• [Word and element location items]
::::::::::
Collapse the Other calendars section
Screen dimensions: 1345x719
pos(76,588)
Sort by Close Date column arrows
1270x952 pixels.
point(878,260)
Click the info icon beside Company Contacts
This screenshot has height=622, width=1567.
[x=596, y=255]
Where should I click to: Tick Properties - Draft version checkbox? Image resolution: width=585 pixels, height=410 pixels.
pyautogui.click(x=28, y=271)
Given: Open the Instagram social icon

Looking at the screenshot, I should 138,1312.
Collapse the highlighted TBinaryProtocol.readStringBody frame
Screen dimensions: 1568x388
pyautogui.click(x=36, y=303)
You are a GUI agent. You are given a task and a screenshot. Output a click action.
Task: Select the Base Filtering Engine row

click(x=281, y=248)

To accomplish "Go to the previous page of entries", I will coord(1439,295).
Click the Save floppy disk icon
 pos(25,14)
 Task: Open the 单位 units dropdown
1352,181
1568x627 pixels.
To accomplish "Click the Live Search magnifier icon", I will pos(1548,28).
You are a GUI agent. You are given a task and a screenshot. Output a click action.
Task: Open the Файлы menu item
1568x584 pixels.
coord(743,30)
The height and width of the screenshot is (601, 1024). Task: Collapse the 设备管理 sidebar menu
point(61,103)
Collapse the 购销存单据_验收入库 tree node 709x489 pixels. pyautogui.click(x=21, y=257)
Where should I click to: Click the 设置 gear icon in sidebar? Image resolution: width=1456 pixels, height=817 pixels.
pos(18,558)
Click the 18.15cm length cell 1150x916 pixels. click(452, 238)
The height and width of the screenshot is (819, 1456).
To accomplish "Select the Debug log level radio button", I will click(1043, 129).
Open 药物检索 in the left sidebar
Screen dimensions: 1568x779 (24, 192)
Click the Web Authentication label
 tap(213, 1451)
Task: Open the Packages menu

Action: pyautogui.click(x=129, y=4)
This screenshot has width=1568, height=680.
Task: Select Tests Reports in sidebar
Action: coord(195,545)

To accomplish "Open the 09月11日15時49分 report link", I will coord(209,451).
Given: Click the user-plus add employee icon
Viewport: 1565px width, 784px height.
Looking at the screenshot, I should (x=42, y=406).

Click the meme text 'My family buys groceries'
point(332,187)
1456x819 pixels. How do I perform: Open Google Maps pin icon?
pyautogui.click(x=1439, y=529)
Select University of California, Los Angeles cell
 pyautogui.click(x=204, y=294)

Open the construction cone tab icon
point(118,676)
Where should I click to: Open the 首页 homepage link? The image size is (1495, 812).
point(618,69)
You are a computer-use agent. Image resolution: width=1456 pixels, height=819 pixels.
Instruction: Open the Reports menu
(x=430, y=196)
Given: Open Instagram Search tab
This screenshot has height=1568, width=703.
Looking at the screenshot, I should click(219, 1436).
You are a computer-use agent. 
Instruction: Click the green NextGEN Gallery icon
::::::::::
• [Description of the task] Rewrite all of the items above, swapping "Instagram" for "Pinterest" in each place it occurs and leaving everything else unchanged.

• [Output for this exercise]
Collapse the Other calendars section
Screen dimensions: 1345x719
pos(76,588)
Sort by Close Date column arrows
1270x952 pixels.
point(878,260)
Click the info icon beside Company Contacts
This screenshot has height=622, width=1567.
[x=596, y=255]
Where should I click to: Tick Properties - Draft version checkbox? Image resolution: width=585 pixels, height=410 pixels.
pyautogui.click(x=28, y=271)
Given: Open the Pinterest social icon

Looking at the screenshot, I should 138,1312.
Collapse the highlighted TBinaryProtocol.readStringBody frame
Screen dimensions: 1568x388
pyautogui.click(x=36, y=303)
You are a GUI agent. You are given a task and a screenshot. Output a click action.
Task: Select the Base Filtering Engine row

click(x=281, y=248)

To accomplish "Go to the previous page of entries", I will coord(1439,295).
Click the Save floppy disk icon
 pos(25,14)
 Task: Open the 单位 units dropdown
1352,181
1568x627 pixels.
To accomplish "Click the Live Search magnifier icon", I will pos(1548,28).
You are a GUI agent. You are given a task and a screenshot. Output a click action.
Task: Open the Файлы menu item
1568x584 pixels.
coord(743,30)
The height and width of the screenshot is (601, 1024). Task: Collapse the 设备管理 sidebar menu
point(61,103)
Collapse the 购销存单据_验收入库 tree node 709x489 pixels. pyautogui.click(x=21, y=257)
Where should I click to: Click the 设置 gear icon in sidebar? Image resolution: width=1456 pixels, height=817 pixels.
pos(18,558)
Click the 18.15cm length cell 1150x916 pixels. click(452, 238)
The height and width of the screenshot is (819, 1456).
To accomplish "Select the Debug log level radio button", I will click(1043, 129).
Open 药物检索 in the left sidebar
Screen dimensions: 1568x779 (24, 192)
Click the Web Authentication label
 tap(213, 1451)
Task: Open the Packages menu

Action: pyautogui.click(x=129, y=4)
This screenshot has width=1568, height=680.
Task: Select Tests Reports in sidebar
Action: coord(195,545)

To accomplish "Open the 09月11日15時49分 report link", I will coord(209,451).
Given: Click the user-plus add employee icon
Viewport: 1565px width, 784px height.
Looking at the screenshot, I should (x=42, y=406).

Click the meme text 'My family buys groceries'
point(332,187)
1456x819 pixels. How do I perform: Open Google Maps pin icon?
pyautogui.click(x=1439, y=529)
Select University of California, Los Angeles cell
 pyautogui.click(x=204, y=294)

Open the construction cone tab icon
point(118,676)
Where should I click to: Open the 首页 homepage link? The image size is (1495, 812).
point(618,69)
You are a computer-use agent. Image resolution: width=1456 pixels, height=819 pixels.
Instruction: Open the Reports menu
(x=430, y=196)
Given: Open Pinterest Search tab
This screenshot has height=1568, width=703.
Looking at the screenshot, I should click(219, 1436).
You are a computer-use agent. 
Instruction: Click the green NextGEN Gallery icon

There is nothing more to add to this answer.